CSA is at the core of Green Gate Farms’ existence. Members are part of the farm; they are welcome to come out at any time to picnic, pet the animals, even go swimming or camping (at the River Farm). They also get discounts for the numerous events that Skip and Erin put on, from farm camps for kids and adults to yoga classes, cooking classes, and evening dances (or hootenannies, as they call them). For a long time all of the CSA boxes were picked up at the farm, which helped strengthen their customers’ connection to the physical farm and also reduced the labor required for distribution. However, to scale up their CSA and better compete with the more numerous produce delivery services creeping up, Green Gate Farms is setting up CSA drop-off spots all over Austin using volunteer community organizers.

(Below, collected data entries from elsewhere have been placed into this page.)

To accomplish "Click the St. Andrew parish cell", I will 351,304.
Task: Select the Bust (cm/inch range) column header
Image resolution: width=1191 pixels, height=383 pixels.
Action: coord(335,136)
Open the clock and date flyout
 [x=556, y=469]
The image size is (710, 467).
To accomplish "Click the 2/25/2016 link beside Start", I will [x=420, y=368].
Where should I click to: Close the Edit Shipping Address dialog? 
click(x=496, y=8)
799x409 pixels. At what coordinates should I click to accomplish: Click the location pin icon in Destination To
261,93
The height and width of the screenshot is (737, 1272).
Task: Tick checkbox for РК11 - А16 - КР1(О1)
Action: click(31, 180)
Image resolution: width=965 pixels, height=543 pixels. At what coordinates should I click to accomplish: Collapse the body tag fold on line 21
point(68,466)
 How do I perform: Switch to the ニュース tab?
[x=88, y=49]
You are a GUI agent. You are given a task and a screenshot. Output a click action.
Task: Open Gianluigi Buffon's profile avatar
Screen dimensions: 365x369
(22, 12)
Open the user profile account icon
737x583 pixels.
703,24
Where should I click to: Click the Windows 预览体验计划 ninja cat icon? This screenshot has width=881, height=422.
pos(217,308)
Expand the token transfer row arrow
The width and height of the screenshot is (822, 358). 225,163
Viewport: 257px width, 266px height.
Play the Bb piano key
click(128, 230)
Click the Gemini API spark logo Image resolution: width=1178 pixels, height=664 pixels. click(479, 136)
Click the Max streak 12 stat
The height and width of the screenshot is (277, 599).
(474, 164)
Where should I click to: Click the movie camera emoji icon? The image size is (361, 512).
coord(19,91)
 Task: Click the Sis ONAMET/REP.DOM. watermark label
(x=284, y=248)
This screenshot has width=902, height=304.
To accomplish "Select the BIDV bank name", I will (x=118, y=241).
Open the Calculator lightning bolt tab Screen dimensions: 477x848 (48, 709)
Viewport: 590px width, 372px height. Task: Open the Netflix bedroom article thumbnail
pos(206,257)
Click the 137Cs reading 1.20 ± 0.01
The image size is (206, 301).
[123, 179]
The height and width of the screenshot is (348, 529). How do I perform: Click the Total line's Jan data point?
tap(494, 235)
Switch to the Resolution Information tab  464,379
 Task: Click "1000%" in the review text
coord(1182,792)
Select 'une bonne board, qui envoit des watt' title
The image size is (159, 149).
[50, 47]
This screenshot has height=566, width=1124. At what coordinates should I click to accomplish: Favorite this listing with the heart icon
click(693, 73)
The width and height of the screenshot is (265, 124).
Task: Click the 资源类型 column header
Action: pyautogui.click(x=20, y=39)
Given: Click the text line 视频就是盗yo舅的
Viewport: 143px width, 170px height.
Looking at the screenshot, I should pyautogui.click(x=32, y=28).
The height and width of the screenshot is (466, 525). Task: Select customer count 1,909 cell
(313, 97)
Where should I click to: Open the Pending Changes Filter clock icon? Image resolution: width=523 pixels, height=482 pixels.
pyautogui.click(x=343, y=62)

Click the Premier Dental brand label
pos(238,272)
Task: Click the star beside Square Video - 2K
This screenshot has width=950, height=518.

Education is a huge component of the farm and an increasing source of revenues, too. Green Gate Farms provides training for hundreds of volunteers each year and offers several weeklong farm camps for kids during the year and shorter daylong farm camps for adults, too (especially relevant for adults interested in farming). They host school field trips, give pony rides, host weddings, organize farm dinners, and do fund-raisers as well. When the raging fires from Bastrop licked at their River Farm’s edge during the most extensive drought in the history of the United States, Skip and Erin held a fund-raiser a month later to aid neighboring farmers who had lost everything.
Helping people is ingrained in their bones. They also fund-raise each year for their Sponsored Share program, which provides free CSA boxes—through the Dell Children’s Medical Center’s Texas Center for Prevention and Treatment of Childhood Obesity and the University of Texas Charter Elementary School—so underserved children can have access to good food and learn about healthier eating. The parents of those children receive free cooking classes using the contents of their CSA boxes so they can learn how to more effectively and deliciously incorporate a wider diversity of local vegetables into their diets.
Erin and Skip work extremely hard, farm year-round, and are open to the public nearly every day. The prolonged drought, extreme summer heat, and wildfires of 2011 have set back their production, increased their operating costs, and exacted a large physical and mental toll on them. Green Gate Farms will be offering its first winter vegetable CSA and meat CSA this year to make up for some of the lost summer revenues. Yet Erin and Skip are trying to regain a little privacy and balance in their life, too. The gate now closes on Sundays, and they try to do very little by way of farm chores that day, instead focusing on their children and maybe even a little relaxation.
If they are burned out, however, you wouldn’t know it by their smiles and enthusiasm for what they are doing. There is a missionary zeal to what they are doing—going into the new land and creating a new community around local food and farms.